## EXERCISE INSTRUCTIONS
Begin with the line containing "This screenshot has height=740, width=1316." and copy every line after it to the end of the entries, exactly, leaving out the lines before it.

## RECORDS FOR THE EXERCISE
:::::

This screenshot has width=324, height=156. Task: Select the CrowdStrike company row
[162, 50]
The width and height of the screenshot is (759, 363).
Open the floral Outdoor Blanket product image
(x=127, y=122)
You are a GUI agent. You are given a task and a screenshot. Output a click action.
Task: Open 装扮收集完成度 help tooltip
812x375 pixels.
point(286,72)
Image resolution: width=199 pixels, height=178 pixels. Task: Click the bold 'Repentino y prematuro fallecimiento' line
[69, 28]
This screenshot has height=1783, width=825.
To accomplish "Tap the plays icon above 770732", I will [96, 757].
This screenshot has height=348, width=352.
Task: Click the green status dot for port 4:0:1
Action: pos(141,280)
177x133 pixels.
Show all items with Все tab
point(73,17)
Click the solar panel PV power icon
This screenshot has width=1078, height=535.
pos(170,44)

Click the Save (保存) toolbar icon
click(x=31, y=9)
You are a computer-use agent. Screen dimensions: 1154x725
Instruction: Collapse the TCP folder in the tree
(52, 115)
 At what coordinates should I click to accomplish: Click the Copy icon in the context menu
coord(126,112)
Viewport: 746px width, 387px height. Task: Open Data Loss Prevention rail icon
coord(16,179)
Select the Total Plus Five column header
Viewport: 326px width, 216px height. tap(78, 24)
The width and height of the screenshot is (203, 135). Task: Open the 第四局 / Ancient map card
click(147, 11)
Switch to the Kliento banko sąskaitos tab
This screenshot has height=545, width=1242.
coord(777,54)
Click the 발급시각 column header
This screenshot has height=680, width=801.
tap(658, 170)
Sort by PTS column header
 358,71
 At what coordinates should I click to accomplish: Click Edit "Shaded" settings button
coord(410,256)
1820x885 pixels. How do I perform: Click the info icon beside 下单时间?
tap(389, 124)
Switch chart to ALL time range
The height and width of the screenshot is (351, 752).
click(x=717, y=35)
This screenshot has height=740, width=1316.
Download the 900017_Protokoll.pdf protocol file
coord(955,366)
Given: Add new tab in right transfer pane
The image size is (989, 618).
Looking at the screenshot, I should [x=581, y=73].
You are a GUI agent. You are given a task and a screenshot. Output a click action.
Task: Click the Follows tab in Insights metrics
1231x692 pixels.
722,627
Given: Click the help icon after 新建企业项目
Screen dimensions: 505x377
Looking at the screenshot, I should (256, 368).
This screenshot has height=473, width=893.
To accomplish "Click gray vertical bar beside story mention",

:::::

## WRITTEN SOLUTION
This screenshot has height=740, width=1316.
Download the 900017_Protokoll.pdf protocol file
coord(955,366)
Given: Add new tab in right transfer pane
The image size is (989, 618).
Looking at the screenshot, I should [x=581, y=73].
You are a GUI agent. You are given a task and a screenshot. Output a click action.
Task: Click the Follows tab in Insights metrics
1231x692 pixels.
722,627
Given: Click the help icon after 新建企业项目
Screen dimensions: 505x377
Looking at the screenshot, I should (256, 368).
This screenshot has height=473, width=893.
To accomplish "Click gray vertical bar beside story mention",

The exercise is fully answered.